We all have a place we feel at home. I have three: bed, Suffolk, and my deep, dark corner of our elderly sofa. I rarely go back to the middle one, as nothing screams Home quite like the spikey, dysfunctional tumble of people I left there nineteen years ago. I manage to visit the other two homes daily.
Although there have been times when my bed has been my sofa and times when my sofa has been my bed, I've always had at least one touchstone. Somewhere that recalls a primal, bone memory of cave or hole where I, or the thousand thousand bits of others that make up me, rested and fed, warm and relaxed after the hunt and the harvest.
Imagine I never had. Imagine I had never curled under a heavy duvet, rootling a down pillow into a head-sized brain nest. Imagine I'd never tucked my feet under my bum just about exactly in my corner of the sofa where my feet are tucked up under my bum right now.
And then imagine that all of a suddenly I was given both.
Today we went on a fair to moderate quest, at the end of which lay a hard choice for our Mol. There were four alert, interested, lively and engaging young men, only two of which she could bring home. Coins were tossed, conversations held in corners, walks taken to clear minds, more coins. Eyes were checked for brightness, gonads checked for gender.
She thought, we discussed, she thought some more. Finally she made her choice and carried her two young men home. During the journey noses and whiskers appeared at small holes. In a silent, friendly, confidential gerbilspeak, a silver young gentleman with a white patch on his head introduced himself to her as Harvey, his reddy brown companion with the biggest, blackest eyes you ever did see, as Ron.

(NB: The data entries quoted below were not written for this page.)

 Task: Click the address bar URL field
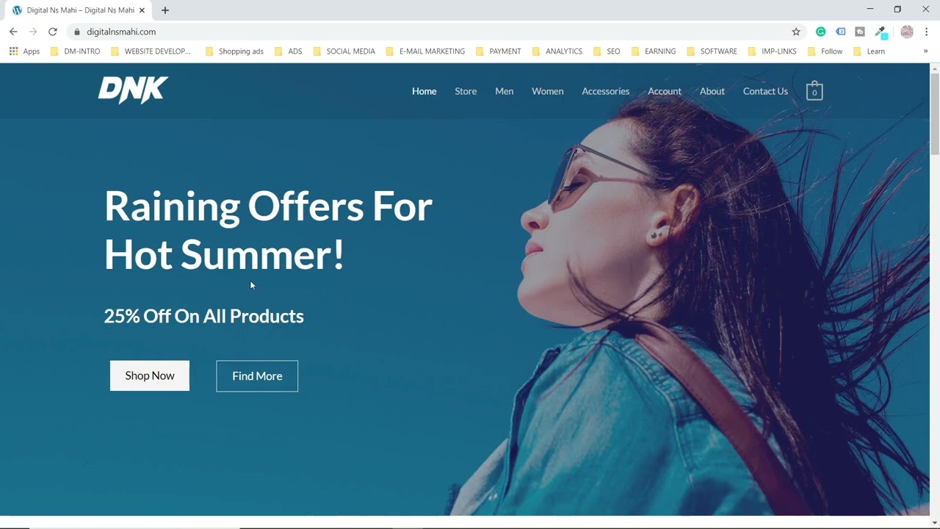pyautogui.click(x=433, y=32)
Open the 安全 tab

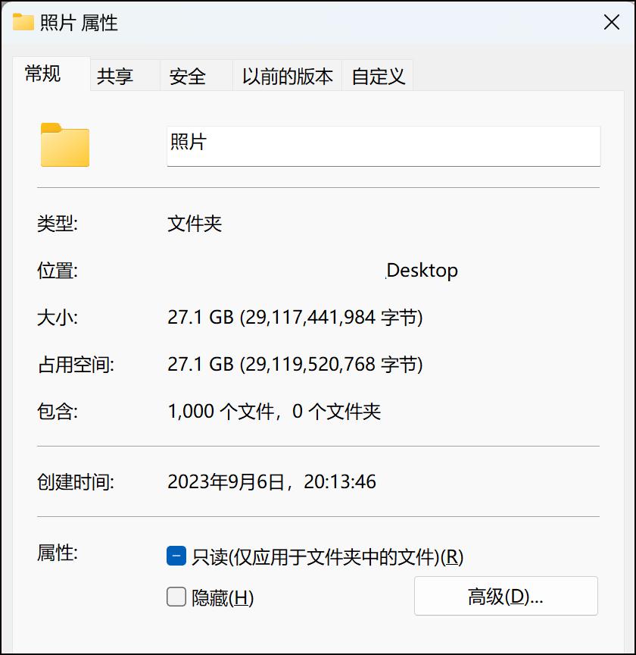(186, 76)
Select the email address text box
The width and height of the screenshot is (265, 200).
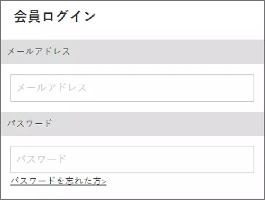132,88
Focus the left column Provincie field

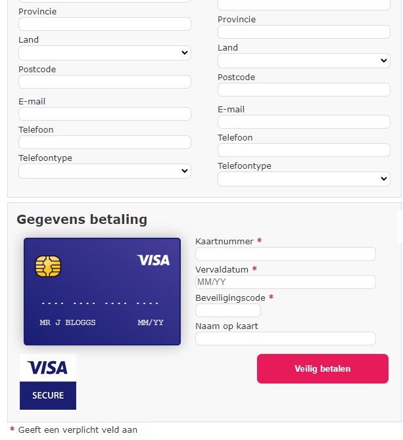pos(105,24)
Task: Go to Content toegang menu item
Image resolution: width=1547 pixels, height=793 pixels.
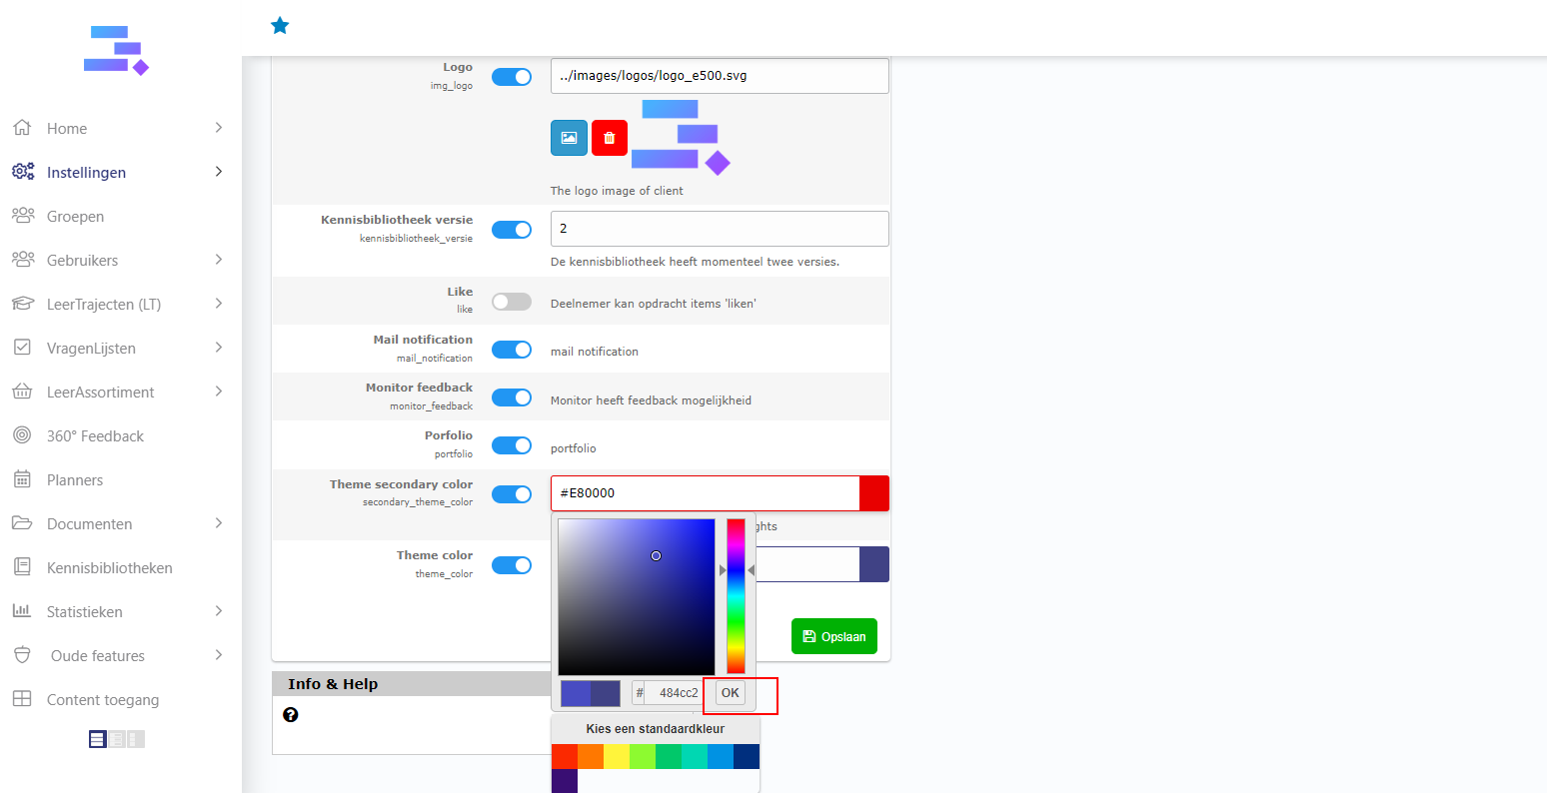Action: 102,700
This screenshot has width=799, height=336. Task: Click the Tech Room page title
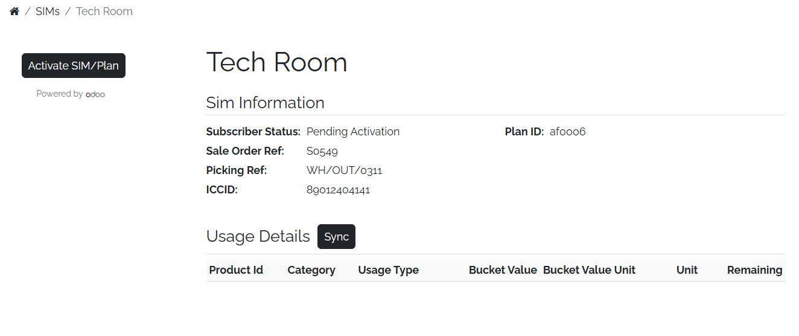click(x=276, y=62)
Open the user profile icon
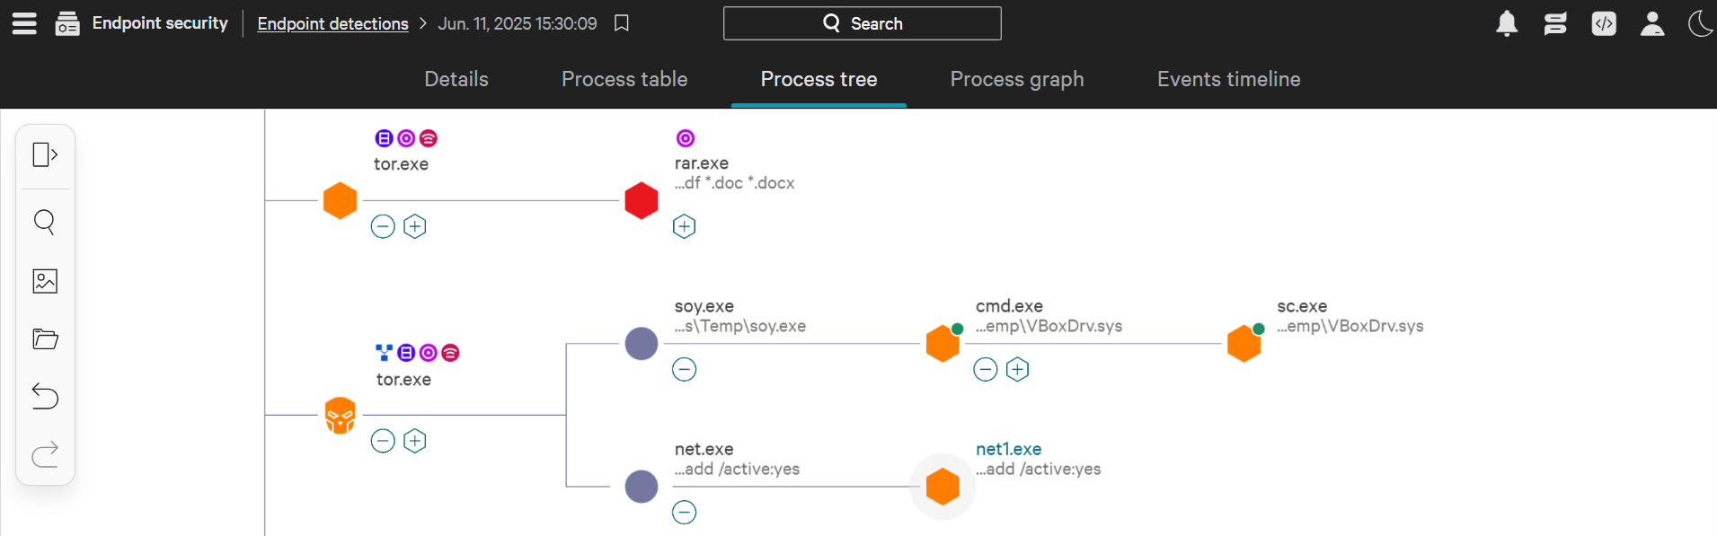1717x536 pixels. point(1652,23)
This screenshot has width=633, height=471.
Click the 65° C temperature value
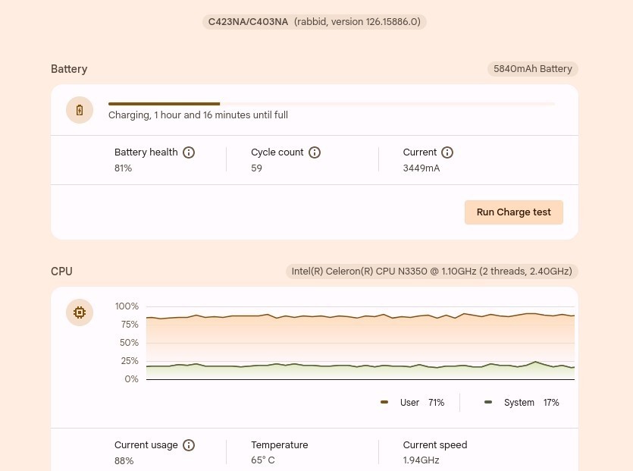tap(263, 460)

They came from the petshop, they knew, and a breeder beforehand. A series of cages with a couple of centimetres of sawdust to kick around in. What they didn't realise until the second we gently introduced them into their new gerbilarium, with its deep, warm substrate and subterranean tunnel, was that they or the thousand, thousand gerbils that make up them, come from the desert. And that they burrow.
Be patient, Mol; be patient, camera. You'll see them some more tomorrow. They have a tunnel, and it's home.